Problems to solve:
(a) Answer these questions using the article on the junior doctors' strike:
(i) Until what time and date does the five-day strike run?
(ii) What cash uplift comes with the 6% pay rise for junior doctors?
(iii) How many junior doctors in the UK does the BMA represent?
(b) Pick up the article on the junior doctors' strike after its final sentence and keep writing it.

Passage to read:
════════════════

Pay rise announced as junior doctors strike in England – BBC

NHS medics will get a pay rise of 6%, the government has said, as junior doctors in England begin their longest walkout yet over salaries.
The five-day strike in England runs until 07:00 BST on Tuesday 18 July.
Thousands of planned appointments will be postponed while more senior doctors fill in to provide emergency care, before then going on strike themselves next week on Thursday and Friday.
People can still call 999 for life-threatening emergencies.
The 6% pay rise announced today for junior doctors – along with an uplift of £1,250 – is in line with pay review body recommendations, but below the 35% that doctors have been asking for.
Health secretary Steve Barclay says the 35% demand is not reasonable or affordable, but doctors say it is needed to keep up with rising inflation.
Prime Minister Rishi Sunak urged the British Medical Association (BMA) to "do the right thing" and call off strikes.
BMA Council Chair Prof Phil Banfield told the BBC's World at One programme that although the 6% was a reasonable starting point, the offer may not be enough to end the dispute or stop doctors from leaving the NHS.
The latest walkouts are the fourth strike by junior doctors in England since the pay dispute began.
Junior doctors make up around half of all hospital doctors in England and a quarter of all doctors working in GP surgeries. The BMA represents more than 46,000 junior doctors in the UK.
A&E care is available, but patients are advised to contact NHS 111 or the nearest pharmacy for more minor health concerns.
People will be contacted if their appointment has to be rescheduled. GP and community appointments are unlikely to be affected.
NHS England medical director Stephen Powis said the health service was "entering an incredibly busy, disruptive period" and staff were doing all they could to maintain services and address a record backlog of patients waiting for appointments or treatment.
More than 600,000 NHS appointments in England have already been cancelled or postponed due to strikes by doctors, nurses and other healthcare workers in recent months.

════════════════

Dataset entries
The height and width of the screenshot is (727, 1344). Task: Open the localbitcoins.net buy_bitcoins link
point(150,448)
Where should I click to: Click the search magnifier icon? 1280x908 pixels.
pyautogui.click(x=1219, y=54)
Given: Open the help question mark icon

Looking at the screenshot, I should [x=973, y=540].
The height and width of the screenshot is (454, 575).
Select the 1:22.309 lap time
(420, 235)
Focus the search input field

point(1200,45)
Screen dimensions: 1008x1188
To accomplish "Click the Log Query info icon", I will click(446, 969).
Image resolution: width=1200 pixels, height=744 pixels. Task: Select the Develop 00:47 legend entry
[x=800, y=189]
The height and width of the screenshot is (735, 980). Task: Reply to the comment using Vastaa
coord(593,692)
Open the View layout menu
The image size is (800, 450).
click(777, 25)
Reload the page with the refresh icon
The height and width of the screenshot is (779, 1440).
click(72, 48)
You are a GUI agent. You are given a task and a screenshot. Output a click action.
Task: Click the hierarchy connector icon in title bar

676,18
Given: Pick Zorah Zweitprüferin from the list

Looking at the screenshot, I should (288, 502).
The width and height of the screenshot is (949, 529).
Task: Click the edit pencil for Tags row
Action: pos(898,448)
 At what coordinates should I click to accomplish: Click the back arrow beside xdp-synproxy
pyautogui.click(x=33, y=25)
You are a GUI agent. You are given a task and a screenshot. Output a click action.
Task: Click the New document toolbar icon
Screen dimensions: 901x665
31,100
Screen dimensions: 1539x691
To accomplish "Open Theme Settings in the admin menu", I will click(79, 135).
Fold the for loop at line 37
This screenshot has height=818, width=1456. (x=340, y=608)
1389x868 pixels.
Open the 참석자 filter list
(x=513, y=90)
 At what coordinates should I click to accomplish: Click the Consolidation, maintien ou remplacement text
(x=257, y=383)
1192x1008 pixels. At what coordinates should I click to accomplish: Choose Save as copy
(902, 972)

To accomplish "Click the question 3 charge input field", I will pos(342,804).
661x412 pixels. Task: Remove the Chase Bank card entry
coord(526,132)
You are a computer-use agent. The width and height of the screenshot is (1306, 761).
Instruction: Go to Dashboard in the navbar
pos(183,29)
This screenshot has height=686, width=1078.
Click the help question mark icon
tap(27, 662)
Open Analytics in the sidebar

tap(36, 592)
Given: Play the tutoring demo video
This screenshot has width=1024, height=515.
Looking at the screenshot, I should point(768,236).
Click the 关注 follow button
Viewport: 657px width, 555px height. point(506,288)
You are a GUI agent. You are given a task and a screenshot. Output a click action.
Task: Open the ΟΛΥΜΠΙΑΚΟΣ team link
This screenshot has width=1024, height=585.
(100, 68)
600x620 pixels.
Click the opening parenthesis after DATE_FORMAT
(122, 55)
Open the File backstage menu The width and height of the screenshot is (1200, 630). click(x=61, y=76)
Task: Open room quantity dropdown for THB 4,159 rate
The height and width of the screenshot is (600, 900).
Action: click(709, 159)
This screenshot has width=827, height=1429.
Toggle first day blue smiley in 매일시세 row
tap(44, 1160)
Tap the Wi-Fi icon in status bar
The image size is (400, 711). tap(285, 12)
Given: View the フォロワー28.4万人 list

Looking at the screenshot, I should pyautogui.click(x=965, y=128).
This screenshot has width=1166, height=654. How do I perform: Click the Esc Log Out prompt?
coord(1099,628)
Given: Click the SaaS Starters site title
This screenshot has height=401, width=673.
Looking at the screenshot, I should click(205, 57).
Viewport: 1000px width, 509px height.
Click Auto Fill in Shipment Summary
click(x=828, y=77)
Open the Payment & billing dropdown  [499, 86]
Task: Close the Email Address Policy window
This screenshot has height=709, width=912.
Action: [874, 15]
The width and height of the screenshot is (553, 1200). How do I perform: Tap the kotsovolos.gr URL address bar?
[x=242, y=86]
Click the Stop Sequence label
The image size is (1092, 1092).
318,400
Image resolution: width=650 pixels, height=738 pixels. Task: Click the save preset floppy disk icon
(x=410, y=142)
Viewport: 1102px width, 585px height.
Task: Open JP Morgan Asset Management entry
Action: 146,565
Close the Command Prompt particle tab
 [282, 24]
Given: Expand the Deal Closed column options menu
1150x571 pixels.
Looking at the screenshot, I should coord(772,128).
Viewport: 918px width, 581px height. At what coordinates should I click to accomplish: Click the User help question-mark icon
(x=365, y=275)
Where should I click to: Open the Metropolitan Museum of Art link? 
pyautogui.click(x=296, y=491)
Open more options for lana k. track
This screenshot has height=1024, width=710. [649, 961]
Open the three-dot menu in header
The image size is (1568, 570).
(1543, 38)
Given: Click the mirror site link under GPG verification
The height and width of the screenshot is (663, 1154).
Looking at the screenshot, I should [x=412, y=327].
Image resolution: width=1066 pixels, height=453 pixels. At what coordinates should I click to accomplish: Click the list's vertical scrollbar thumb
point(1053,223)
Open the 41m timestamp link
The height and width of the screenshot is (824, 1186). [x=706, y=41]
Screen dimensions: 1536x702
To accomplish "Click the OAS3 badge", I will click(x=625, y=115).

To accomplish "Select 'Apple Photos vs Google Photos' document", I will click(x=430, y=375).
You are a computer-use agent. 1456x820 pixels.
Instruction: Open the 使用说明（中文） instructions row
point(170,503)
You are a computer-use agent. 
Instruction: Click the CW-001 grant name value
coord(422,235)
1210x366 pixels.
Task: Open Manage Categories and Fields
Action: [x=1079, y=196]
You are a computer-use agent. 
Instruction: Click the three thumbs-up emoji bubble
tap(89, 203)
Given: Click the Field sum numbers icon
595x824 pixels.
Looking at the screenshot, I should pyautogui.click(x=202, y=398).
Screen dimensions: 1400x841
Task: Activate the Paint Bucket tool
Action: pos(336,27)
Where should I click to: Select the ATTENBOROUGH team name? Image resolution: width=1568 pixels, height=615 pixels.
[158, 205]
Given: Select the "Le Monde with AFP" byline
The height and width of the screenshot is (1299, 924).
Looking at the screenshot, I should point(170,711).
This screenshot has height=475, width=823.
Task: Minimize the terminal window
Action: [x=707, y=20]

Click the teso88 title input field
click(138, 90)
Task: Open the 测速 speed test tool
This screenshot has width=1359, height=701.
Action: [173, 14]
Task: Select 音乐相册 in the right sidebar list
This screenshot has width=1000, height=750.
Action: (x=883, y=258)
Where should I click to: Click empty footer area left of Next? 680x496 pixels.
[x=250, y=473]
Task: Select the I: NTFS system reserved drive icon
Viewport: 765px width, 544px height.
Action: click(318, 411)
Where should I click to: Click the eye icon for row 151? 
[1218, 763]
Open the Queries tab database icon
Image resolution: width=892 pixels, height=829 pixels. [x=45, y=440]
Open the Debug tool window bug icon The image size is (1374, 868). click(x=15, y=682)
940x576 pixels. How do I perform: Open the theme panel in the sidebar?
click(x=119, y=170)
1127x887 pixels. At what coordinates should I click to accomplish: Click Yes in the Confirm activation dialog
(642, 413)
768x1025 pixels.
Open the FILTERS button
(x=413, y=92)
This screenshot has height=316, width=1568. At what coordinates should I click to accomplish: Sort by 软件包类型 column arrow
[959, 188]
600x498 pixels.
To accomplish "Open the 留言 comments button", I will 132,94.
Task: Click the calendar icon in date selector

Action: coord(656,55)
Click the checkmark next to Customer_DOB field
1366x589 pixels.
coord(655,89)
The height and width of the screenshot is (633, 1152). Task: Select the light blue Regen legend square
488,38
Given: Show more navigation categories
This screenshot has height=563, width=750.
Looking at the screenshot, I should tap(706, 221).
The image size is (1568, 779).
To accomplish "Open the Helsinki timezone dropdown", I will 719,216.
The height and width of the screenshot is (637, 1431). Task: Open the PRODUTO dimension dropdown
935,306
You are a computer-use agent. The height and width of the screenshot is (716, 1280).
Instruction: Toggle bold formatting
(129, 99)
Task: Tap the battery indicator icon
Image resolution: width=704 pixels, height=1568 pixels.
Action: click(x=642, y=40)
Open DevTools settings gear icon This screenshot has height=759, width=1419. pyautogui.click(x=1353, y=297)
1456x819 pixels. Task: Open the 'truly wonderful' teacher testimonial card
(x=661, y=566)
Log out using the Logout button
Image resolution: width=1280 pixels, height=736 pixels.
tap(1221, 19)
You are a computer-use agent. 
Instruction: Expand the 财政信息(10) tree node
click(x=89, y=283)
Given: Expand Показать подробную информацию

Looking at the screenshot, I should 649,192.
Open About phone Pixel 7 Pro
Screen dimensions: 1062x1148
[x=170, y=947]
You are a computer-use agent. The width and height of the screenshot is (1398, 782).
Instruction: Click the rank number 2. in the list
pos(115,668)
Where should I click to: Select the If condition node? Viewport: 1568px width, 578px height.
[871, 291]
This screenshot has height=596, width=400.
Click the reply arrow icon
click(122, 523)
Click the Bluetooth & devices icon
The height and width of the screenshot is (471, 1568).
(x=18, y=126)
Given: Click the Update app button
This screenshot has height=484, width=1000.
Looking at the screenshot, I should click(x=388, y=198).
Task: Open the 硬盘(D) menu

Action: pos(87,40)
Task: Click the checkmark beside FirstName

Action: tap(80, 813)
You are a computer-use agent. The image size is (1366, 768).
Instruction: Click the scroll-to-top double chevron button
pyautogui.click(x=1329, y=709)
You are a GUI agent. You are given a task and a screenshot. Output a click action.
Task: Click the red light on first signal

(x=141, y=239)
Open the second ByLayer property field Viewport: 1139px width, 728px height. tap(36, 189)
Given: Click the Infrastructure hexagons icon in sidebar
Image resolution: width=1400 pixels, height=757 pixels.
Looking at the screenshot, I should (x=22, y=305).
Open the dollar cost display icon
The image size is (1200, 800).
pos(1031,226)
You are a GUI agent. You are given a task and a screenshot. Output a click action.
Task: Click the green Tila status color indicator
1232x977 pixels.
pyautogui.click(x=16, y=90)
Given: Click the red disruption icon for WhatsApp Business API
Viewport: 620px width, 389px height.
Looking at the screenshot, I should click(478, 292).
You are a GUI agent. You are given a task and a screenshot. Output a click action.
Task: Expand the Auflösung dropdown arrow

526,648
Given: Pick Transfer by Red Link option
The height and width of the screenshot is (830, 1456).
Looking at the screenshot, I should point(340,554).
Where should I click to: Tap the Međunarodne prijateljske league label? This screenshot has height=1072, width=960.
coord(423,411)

════════════════

Answers in order:
(a)
(i) 07:00 BST on Tuesday 18 July
(ii) £1,250
(iii) More than 46,000

(b)
Alongside strikes, hospitals have faced other challenges to get back to full capacity since Covid hit. These include staffing shortages, more emergency patients and problems discharging patients because of the lack of care in the community.
A record high of 7.47 million people were waiting to start routine hospital treatment at the end of May, up from 7.42 million at the end of April, latest figures show.
It is the highest number since the measure was introduced in August 2007, and nearly three million more than before the pandemic.
One in 20 has been waiting more than a year – although the NHS has got close to eliminating waits of more than 18 months.
Richard McKenzie, a marketing manager from Berkshire, is in constant pain waiting for an operation for a new knee which was scheduled for today, but has been postponed because of the strike.
"The pain is like having a hot volcano in your knee and somebody sticks hot needles into the hot volcano. It's horrendous," he says.
"It means you can't sleep, you can't rest – and I can't think either," he says. "Or I have to take such a large load of painkillers that I can't think anyway."
He said his situation is "completely" affecting his life: "When you're in pain all the time you get crabby, it affects relationships, it affects how you work, it makes you snappy. It's always there and you can't get away from it."
Richard is not confident his operation will happen on the rescheduled date in a few weeks time either.
And he's worried about the impact of constant delays on his work, which requires regular travel to Germany.
Meanwhile, planned strikes by junior doctors in Scotland this week were called off after a new pay deal was offered – a 17.5% increase over two years.
More senior doctors – consultants – who are filling in to provide emergency care during this strike, will be going on strike themselves on Thursday 20 and Friday 21 July.
Consultants will be providing what is being described as "Christmas Day cover" – emergency care will be provided, along with a very limited amount of routine work.
Radiographers, who carry out scans on patients, have agreed to strike over pay in some parts of England this month too.